This story has been percolating through the Australian media for the past few days.
THE arrival in Aceh of militant Islamic fundamentalist groups has raised the prospect of conflict with foreign aid workers and troops, including Australians, who are helping the tsunami relief operation. Indonesian and Australian authorities have claimed the Islamist organisations do not pose an immediate threat, and that the Indonesian military (TNI) can provide sufficient security.
But this was the claim made in East Timor in 1999, when the TNI actively supported militias. There are some parallels with Aceh.
The leader of the Islamic Defenders Front (FPI) has already threatened foreigners by saying un-Islamic behaviour in public, such as drinking alcohol, will not be tolerated. The even more militant Laskar Mujahidin (LM), which is also in Aceh, has engaged in sectarian warfare against Christians in Ambon and Central Sulawesi.
The presence of these organisations in Aceh has disturbed many Acehnese, not least the Free Aceh Movement (GAM), which has rejected them as corrupting Islam. While GAM members are devout Sunni Muslims, GAM itself is not an Islamic organisation and it rejects Islamic fundamentalism.
See also, "Indonesia warns on safety of aid workers in Aceh."
But the New York Times has a different take.
Black-jacketed volunteers from one of Indonesia's most militant Muslim groups scraped away the clammy mud that clung to the walls and floors of a badly damaged house here on Sunday. They moved the once handsome dining room chairs outside to dry.

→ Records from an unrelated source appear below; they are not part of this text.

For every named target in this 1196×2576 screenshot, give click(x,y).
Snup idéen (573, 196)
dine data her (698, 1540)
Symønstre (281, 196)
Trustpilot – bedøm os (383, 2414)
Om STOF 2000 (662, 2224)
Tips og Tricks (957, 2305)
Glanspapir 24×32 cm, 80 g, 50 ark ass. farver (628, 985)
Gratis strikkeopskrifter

In a few days, they said, the owner of the house, Azman Ismail, an imam at Banda Aceh's central mosque, would be able to move back in.
The men, members of Lasker Mujahedeen, a paramilitary group that has fought Christians elsewhere in Indonesia and has had links to Al Qaeda, are among hundreds of Indonesian Islamic militants who have come to Aceh in the name of helping their fellow Muslims, they say, to offer a dose of Islamic teachings to the already devout Acehnese, and to recruit members.
Ah, but keep reading:
For the moment, the militants say they are willing to tolerate the work of the Americans, whom they usually denounce as infidels and imperialistic occupiers of Muslim nations."As long as the American soldiers' involvement is for humanitarian reasons, they are welcome," said Imam Salman al-Farisi, the leader of the 80 volunteers of Majelis Mujahedeen Indonesia here. Majelis Mujahedeen is an umbrella organization of militant groups founded by Abu Bakar Bashir, who is on trial, charged with organizing the terror attack in Bali in October 2002. Mr. Bashir is the leader of the terror group Jemaah Islamiyah, which is blamed in the Bali bombings and the attack on the Marriott Hotel in Jakarta in 2003.
But the imam added a caveat. "If there are intelligence people among the American soldiers, I believe Allah will smash the United States."